Concernant les poids a forme géométriques, ils sont l'auteur la preuve irréfutable de l'esprit scientifique africain. Le système akan comporte huit séries de principaux que l'auteur énumère et dans lesquelles on s'aperçoit qu'outre qu'ils contiennent des équations aussi complexes que les équations algébriques d'aujourd'hui, ces poids constituent un véritable livre encyclopédique qui ouvre une nouvelle voie dans le domaine de la recherche en général et sur les connaissances de l'Afrique précoloniale en particulier.

Cette étude synthétique d'un exemple de système de développement, d'expression de la connaissance dans l'Afrique précoloniale s'inscrit dans le cadre de montrer que de tels systèmes ont existé sur le continent africain ; même du fait de leur sophistication, il présentait certaines lacunes44(*). Cependant, la démarche de Hountondji n'a pas été celle de faire des études sur l'histoire de la pensée africaine et éventuellement déceler de tels systèmes, et les soumettre à sa verve critique de philosophe. On peut dire que notre auteur pêche ici. Car le tout n'est pas rester confortablement assis dans un bureau et conjecturer sur l'histoire du développement de la connaissance en Afrique. Cette démarche doit s'accompagner de recherches sur le terrain. Faute de l'avoir fait Hountondji tend à nier toute existence de gnoséologie dans l'Afrique précoloniale.

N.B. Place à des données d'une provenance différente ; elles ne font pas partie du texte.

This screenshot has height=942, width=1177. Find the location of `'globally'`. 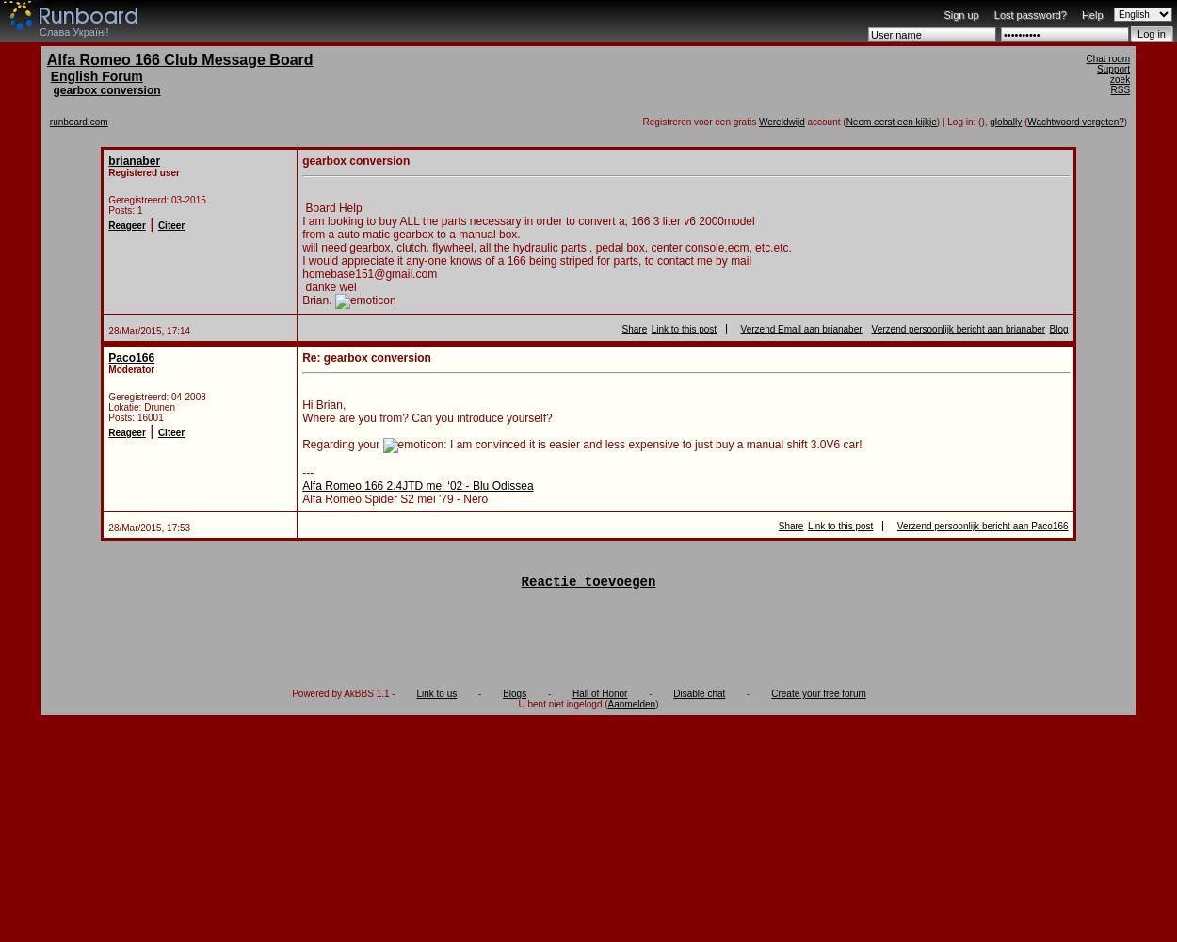

'globally' is located at coordinates (1005, 122).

En somme Hountoudji semble ne pas voir que la transposition de l'écriture comme moyen de conservation et vulgarisation du savoir en fond de commerce, rend d'avance suspectes certaines philosophies de l'écriture ou écrite. Ces deux dimensions de l'écriture livresque, montrent qu'elle est certainement importante science et en philosophie, mais de là à en faire LA condition de de toute philosophie en Afrique, il y a un pas qu'il sur lequel il faut méditer avant de franchir.

Concernant la restitution de l'histoire de la pensée africaine précoloniale, la position de Hountondji est fort pertinente. Il met surtout l'accent sur la nécessité de reconsidérer celle-ci sur la base des conclusions auxquelles ont aboutit d'autres recherches comme celles de Cheikh Anta Diop et autres Théophile Obenga. Cependant le tout sur cette question n'est pas de suggerer la restitution de cette histoire, mais de l'entreprendre même. Et sur cette question, quand on connaît la position de Hountondji sur les conditions théoriques de l'emergence d'une philosophie en Afrique, il y a lieu de dire que le préalable ici est la construction d'un cadre de réflexion propice pour entreprendre cette démarche.

* 41 Le mythe de l'ethnophilosophie fonctionne chez Hountondji comme s'il y avait une nécessité chez les auteurs africains, chaque fois qu'il est question d'écrire sur la problématique philosophique africaine, de défendre les civilisations africaines, en les mettant constament en opposition avec celles des autres continents. Mais en le faisant les auteurs africains donnent l'impression de prendre le risque de parler à la place des peuples africains sans que cela leur soit demandé.

* 42 Régis Debray, Le pouvoir intellectuel en France, Ramsay, Paris 1979, p.94

* 43 Le professeur Niangoran Bouah est considéré comme le père fondateur de la drummologie (terme qui dérive de l'anglais `drum' pour désigner le tambour et de `logie' (de logos, discours et traité). La drumologie est l' étude de tous les instruments parleurs de musique (tambour, mais aussi balafon, cor d'appel, flûte, arc musical, trompe traversière, double gong))
Il est l'ancien directeur du Musée des Civilisations de Côte d'Ivoire, ethno-musicologue de l'Université d'Abidjan, directeur du département scientifique des lettres, art, musique et musicologie, où il enseignait aux niveaux maîtrise, DEA et doctorat. La drummologie, qui s'enseigne à la fois dans les départements de musicologie et d'anthropologie.

* 44 En effet comme les hiéroglyphes égyptiennes, cette forme d'écriture présente le caractère de ne pouvoir être compris et utilise que par une poignée d'initi1és. De plus en tant qu'écriture fondamentalement basée sur la symbolique, celle-ci se limitait a la connaissance des initiés concepteurs et créateurs des caractères scripturaux qui y figuraient. En sorte que n'y figurait que ce que ceux-ci jugeaient bon. Il n'y a aucune figure pour expliquer ou exprimer ce qu'ils ne savent pas.